§ What you should do
Line count for the string "text": give the number of lines in the data below that contain it, and nothing more.

*** Opening Provided data ***

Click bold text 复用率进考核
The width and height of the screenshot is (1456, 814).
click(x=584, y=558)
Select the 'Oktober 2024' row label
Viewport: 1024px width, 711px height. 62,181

*** Closing Provided data ***
*** Opening Provided data ***

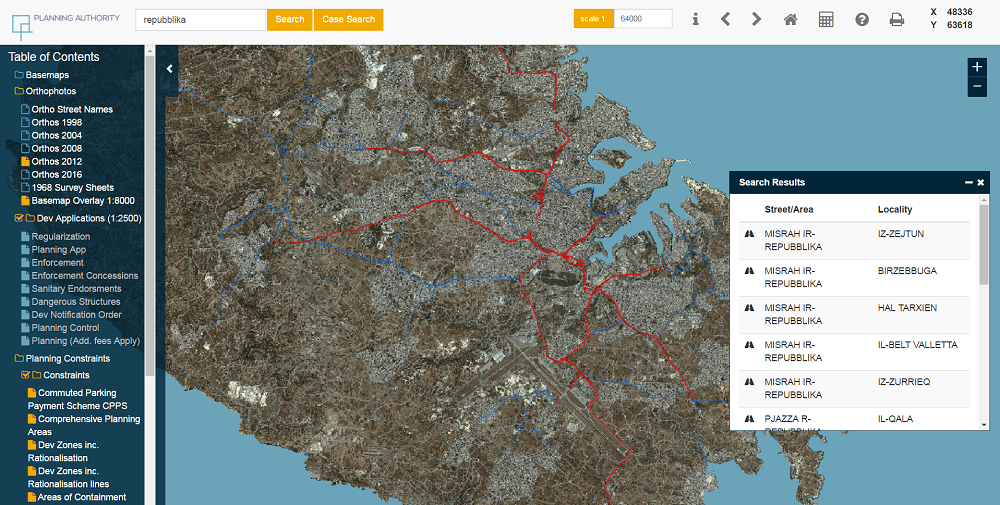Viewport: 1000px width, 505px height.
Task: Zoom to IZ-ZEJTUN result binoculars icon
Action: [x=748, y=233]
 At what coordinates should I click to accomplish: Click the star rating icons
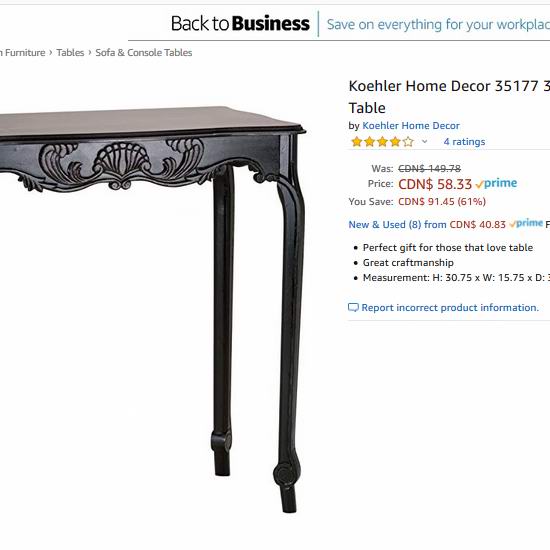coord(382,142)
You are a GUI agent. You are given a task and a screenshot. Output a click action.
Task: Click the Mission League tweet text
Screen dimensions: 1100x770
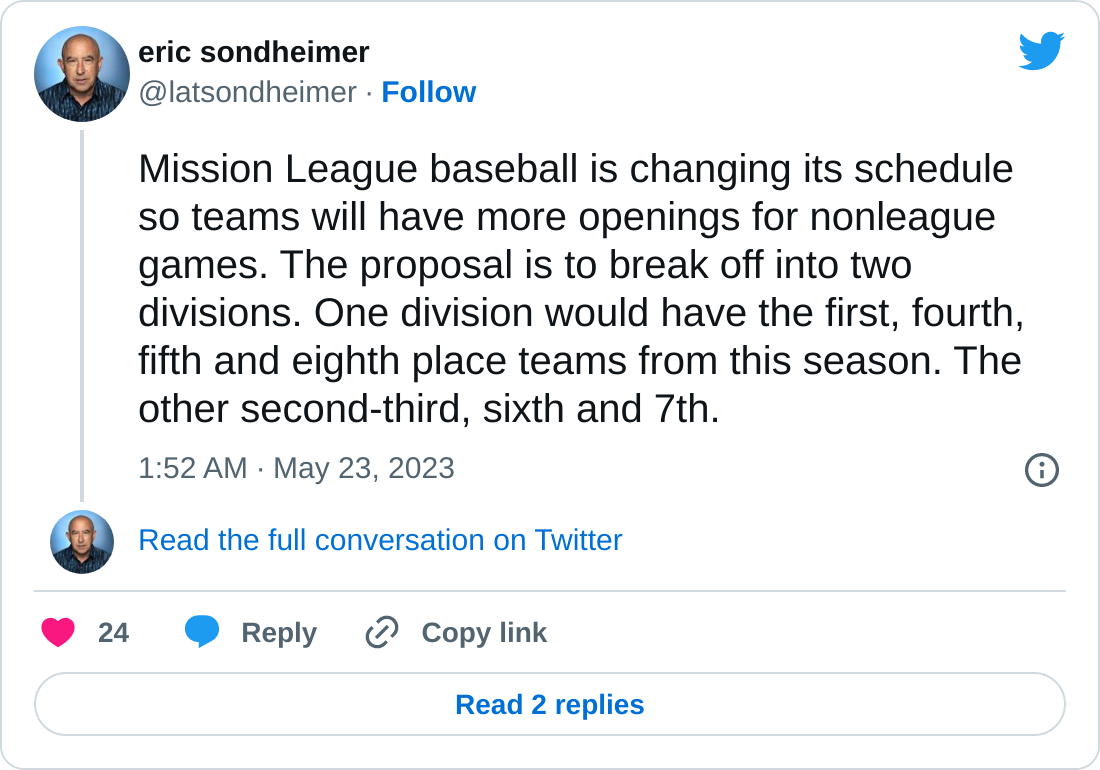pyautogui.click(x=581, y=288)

*** Closing Provided data ***
*** Opening Provided data ***

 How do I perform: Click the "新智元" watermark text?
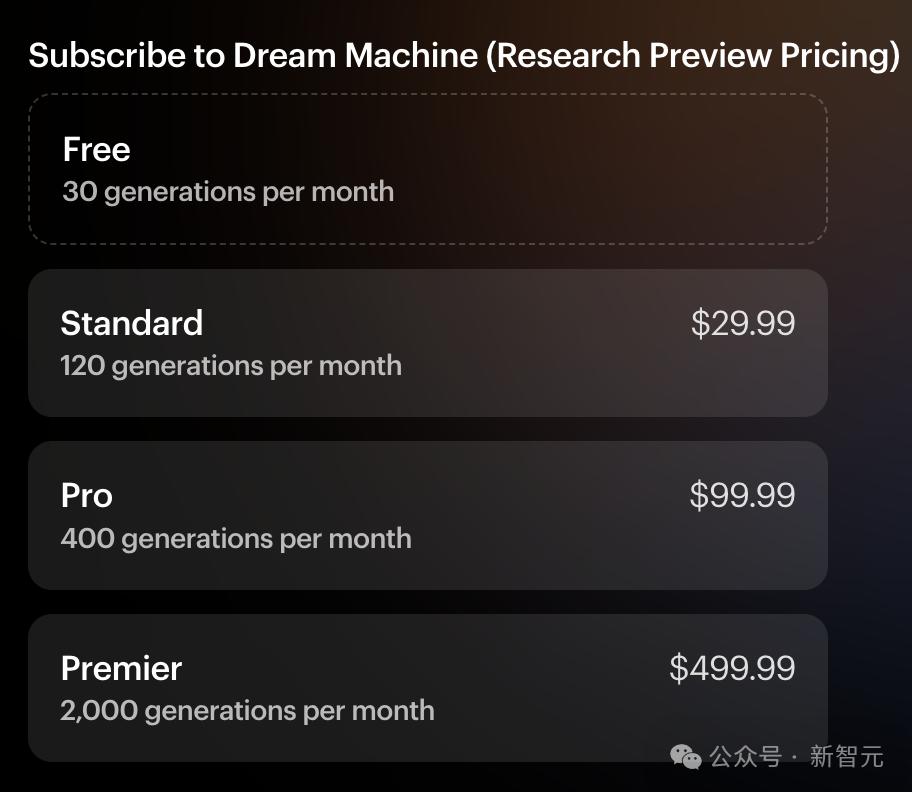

*** Closing Provided data ***

§ Response area
3